Source information Block Start

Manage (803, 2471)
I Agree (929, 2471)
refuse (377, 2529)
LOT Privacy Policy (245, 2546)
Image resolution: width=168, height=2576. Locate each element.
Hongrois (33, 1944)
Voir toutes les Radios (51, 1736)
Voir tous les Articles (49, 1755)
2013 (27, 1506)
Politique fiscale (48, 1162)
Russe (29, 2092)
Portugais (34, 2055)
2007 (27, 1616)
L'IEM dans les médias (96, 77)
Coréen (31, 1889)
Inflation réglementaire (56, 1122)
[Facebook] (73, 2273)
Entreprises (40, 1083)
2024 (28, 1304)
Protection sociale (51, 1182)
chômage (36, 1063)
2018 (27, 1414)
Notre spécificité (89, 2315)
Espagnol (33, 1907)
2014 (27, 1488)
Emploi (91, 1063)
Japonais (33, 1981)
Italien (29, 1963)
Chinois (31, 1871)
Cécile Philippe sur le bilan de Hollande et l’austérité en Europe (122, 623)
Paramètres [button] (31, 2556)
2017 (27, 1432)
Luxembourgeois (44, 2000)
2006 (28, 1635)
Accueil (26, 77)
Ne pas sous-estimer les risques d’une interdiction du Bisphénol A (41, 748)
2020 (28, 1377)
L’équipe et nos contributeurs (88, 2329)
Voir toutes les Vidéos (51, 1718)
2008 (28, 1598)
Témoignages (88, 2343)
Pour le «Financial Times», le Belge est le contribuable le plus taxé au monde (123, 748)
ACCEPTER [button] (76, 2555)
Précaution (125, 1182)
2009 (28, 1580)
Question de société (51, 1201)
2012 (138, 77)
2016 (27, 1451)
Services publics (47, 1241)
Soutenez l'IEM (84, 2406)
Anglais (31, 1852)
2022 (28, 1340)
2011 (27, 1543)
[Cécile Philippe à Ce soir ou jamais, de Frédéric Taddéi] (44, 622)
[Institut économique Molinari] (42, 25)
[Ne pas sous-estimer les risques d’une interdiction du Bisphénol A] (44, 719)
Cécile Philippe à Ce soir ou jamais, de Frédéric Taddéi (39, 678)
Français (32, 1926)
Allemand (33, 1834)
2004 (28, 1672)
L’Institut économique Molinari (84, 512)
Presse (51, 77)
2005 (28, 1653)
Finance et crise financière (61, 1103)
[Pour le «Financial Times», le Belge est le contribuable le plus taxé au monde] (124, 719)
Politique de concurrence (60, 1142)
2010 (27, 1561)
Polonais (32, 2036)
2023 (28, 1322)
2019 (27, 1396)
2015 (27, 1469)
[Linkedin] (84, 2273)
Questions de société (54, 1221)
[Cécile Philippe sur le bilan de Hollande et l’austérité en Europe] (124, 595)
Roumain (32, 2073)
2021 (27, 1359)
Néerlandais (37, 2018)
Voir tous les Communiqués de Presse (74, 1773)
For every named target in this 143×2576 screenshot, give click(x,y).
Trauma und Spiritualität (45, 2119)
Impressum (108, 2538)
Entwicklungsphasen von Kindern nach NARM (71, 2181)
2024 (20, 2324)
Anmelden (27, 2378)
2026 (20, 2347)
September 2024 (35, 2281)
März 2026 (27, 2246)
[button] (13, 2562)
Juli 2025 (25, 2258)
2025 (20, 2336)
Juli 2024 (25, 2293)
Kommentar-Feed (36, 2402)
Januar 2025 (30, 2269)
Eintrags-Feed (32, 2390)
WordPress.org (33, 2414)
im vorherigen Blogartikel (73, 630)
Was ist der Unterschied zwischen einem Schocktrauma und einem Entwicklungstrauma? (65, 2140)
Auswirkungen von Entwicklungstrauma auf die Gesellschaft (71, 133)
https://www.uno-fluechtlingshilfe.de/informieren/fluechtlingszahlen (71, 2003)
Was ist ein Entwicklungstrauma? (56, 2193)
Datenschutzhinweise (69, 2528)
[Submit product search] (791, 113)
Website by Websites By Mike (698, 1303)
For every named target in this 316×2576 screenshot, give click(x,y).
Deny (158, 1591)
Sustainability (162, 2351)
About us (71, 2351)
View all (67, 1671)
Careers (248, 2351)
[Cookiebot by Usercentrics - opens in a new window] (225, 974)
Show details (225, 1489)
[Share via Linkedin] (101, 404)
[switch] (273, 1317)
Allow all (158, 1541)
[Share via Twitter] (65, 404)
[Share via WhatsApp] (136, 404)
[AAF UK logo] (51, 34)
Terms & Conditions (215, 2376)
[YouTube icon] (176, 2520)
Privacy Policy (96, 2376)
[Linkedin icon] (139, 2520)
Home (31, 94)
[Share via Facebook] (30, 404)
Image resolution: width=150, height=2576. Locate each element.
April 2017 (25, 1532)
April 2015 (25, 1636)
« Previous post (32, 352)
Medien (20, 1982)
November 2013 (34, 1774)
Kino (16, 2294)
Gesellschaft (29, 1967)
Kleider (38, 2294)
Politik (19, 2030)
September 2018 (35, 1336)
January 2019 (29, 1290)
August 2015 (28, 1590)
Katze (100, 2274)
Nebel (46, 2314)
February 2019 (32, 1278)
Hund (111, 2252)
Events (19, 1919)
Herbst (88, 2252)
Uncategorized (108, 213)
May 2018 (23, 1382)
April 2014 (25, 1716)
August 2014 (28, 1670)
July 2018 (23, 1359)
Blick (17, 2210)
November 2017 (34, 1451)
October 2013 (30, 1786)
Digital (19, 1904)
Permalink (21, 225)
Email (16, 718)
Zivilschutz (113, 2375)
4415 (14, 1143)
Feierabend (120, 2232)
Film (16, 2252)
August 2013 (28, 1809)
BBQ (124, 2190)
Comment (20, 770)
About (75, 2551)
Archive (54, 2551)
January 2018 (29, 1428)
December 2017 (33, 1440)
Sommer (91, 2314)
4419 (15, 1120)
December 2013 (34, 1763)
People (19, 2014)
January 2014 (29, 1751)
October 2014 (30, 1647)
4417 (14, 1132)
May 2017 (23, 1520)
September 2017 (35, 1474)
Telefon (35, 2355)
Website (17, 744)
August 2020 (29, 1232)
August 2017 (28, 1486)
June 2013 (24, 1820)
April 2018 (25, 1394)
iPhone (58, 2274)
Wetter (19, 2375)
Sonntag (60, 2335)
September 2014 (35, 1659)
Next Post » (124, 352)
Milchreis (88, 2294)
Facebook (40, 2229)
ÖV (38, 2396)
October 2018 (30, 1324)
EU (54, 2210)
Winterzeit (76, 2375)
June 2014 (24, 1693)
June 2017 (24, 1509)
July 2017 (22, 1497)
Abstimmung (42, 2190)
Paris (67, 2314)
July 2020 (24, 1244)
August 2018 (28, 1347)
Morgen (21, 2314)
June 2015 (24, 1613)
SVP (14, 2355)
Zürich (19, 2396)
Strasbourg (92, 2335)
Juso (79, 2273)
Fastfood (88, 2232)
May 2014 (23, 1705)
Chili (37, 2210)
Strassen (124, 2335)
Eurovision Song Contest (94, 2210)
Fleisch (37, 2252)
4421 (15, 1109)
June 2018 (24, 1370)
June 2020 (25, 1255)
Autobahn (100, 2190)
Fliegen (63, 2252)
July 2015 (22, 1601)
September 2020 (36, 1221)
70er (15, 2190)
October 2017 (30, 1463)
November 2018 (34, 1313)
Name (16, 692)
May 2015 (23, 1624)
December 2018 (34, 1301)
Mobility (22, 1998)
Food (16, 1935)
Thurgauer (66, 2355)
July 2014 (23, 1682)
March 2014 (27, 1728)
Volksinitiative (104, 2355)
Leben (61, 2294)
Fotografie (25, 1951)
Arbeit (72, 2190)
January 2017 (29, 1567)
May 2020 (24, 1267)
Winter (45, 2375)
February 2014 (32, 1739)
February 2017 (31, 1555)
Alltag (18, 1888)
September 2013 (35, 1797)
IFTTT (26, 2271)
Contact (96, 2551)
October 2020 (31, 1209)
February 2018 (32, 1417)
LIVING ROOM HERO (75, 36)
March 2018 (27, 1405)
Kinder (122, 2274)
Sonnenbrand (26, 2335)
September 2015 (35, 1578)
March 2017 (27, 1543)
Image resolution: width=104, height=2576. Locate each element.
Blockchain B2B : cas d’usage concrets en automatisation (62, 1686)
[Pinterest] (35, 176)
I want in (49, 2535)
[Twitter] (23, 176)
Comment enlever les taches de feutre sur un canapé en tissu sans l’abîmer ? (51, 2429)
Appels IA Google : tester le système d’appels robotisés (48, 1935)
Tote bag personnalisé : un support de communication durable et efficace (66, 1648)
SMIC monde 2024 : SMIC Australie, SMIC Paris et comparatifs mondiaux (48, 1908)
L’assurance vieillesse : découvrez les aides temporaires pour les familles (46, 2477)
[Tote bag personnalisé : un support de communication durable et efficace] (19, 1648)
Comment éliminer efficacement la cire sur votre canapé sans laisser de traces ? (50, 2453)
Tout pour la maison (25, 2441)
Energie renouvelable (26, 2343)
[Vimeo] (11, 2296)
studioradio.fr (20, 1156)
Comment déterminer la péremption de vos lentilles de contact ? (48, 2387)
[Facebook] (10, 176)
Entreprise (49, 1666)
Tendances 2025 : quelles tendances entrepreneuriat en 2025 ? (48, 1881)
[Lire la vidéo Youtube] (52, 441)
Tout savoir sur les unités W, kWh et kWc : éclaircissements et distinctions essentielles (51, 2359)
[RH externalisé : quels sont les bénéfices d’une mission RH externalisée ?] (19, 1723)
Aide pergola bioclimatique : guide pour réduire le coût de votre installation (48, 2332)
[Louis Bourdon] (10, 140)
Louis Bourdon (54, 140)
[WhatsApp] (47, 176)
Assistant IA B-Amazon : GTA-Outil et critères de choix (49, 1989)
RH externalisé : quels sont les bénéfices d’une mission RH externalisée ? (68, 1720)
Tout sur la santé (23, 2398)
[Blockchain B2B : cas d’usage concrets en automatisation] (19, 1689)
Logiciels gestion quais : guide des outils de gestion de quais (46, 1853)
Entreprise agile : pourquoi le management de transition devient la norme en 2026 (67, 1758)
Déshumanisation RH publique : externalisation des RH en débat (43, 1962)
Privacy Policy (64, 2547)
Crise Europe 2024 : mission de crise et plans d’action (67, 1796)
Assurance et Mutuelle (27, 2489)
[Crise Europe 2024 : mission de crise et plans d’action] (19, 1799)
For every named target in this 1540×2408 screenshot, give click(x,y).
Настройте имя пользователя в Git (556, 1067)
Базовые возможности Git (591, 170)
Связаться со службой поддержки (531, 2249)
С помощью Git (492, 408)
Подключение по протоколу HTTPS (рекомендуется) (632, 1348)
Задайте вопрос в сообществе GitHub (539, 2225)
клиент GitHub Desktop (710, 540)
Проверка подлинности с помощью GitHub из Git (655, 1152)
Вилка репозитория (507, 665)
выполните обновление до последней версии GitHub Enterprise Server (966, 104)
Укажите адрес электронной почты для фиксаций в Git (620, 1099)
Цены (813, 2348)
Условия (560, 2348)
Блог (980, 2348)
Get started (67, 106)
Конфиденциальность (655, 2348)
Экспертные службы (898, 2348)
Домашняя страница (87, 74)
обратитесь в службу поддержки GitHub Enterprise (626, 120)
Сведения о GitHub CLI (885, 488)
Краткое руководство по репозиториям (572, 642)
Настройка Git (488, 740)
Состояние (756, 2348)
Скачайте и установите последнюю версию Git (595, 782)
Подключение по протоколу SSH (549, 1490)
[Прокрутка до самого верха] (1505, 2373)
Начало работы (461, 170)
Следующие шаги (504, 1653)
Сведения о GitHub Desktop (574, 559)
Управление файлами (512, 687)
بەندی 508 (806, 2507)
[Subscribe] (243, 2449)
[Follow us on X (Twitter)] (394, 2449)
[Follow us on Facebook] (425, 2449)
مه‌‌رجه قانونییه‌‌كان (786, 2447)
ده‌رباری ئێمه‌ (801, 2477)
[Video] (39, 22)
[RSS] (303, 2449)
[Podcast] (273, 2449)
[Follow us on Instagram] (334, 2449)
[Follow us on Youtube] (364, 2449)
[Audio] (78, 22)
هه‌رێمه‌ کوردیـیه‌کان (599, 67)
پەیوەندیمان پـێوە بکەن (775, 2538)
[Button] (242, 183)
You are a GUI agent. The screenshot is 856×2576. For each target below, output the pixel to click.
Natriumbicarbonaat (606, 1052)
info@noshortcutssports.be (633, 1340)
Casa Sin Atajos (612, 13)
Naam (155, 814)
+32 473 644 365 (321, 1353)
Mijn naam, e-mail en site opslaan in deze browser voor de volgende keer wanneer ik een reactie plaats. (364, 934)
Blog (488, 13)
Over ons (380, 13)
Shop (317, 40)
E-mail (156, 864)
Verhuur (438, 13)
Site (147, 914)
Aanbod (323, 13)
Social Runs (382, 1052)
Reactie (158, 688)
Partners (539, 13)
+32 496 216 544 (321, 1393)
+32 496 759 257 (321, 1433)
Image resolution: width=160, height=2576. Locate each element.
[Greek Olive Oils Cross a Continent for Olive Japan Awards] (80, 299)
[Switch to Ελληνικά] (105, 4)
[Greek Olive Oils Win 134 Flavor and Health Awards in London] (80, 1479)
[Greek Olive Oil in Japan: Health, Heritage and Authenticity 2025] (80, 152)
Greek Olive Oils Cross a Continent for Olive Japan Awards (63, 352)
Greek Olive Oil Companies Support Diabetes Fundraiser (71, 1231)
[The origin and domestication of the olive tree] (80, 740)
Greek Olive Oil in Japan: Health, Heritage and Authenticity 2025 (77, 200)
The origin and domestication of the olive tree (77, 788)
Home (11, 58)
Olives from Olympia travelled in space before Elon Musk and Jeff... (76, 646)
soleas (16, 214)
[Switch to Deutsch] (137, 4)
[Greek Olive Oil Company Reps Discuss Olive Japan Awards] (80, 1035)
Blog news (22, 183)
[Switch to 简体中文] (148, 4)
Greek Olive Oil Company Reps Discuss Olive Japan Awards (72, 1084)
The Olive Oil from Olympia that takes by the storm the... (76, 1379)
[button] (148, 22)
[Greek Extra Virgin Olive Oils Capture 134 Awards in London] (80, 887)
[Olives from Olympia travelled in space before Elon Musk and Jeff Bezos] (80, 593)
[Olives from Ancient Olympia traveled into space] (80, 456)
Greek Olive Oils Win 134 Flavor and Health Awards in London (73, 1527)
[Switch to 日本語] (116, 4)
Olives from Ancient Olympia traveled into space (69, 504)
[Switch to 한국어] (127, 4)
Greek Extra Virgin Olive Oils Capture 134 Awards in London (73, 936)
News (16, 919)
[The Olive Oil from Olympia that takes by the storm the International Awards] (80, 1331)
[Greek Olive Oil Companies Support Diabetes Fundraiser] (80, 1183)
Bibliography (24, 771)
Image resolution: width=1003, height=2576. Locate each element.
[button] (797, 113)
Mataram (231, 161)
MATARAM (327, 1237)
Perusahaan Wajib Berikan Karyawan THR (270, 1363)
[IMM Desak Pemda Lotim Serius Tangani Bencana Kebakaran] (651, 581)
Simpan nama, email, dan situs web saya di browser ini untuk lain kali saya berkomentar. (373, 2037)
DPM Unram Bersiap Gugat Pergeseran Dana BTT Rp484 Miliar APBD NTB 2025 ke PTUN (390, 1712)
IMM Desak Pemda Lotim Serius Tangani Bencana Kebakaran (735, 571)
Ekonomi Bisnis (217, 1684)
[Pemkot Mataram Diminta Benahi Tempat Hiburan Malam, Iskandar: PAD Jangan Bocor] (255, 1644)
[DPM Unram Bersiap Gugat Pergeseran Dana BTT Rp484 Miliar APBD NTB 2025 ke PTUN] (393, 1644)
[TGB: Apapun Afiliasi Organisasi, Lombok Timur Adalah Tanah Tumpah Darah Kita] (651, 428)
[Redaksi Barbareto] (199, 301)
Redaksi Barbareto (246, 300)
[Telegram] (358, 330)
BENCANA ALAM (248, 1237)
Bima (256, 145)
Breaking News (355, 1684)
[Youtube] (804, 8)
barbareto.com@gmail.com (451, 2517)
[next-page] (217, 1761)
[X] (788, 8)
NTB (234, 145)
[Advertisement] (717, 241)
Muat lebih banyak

Source information Block End

- _How to complete this task_:
Copy the records above exactly, please, but only from the first line through the line containing "2006 (28, 1635)".

- _Response area_:
Manage (803, 2471)
I Agree (929, 2471)
refuse (377, 2529)
LOT Privacy Policy (245, 2546)
Image resolution: width=168, height=2576. Locate each element.
Hongrois (33, 1944)
Voir toutes les Radios (51, 1736)
Voir tous les Articles (49, 1755)
2013 (27, 1506)
Politique fiscale (48, 1162)
Russe (29, 2092)
Portugais (34, 2055)
2007 (27, 1616)
L'IEM dans les médias (96, 77)
Coréen (31, 1889)
Inflation réglementaire (56, 1122)
[Facebook] (73, 2273)
Entreprises (40, 1083)
2024 (28, 1304)
Protection sociale (51, 1182)
chômage (36, 1063)
2018 (27, 1414)
Notre spécificité (89, 2315)
Espagnol (33, 1907)
2014 (27, 1488)
Emploi (91, 1063)
Japonais (33, 1981)
Italien (29, 1963)
Chinois (31, 1871)
Cécile Philippe sur le bilan de Hollande et l’austérité en Europe (122, 623)
Paramètres [button] (31, 2556)
2017 (27, 1432)
Luxembourgeois (44, 2000)
2006 (28, 1635)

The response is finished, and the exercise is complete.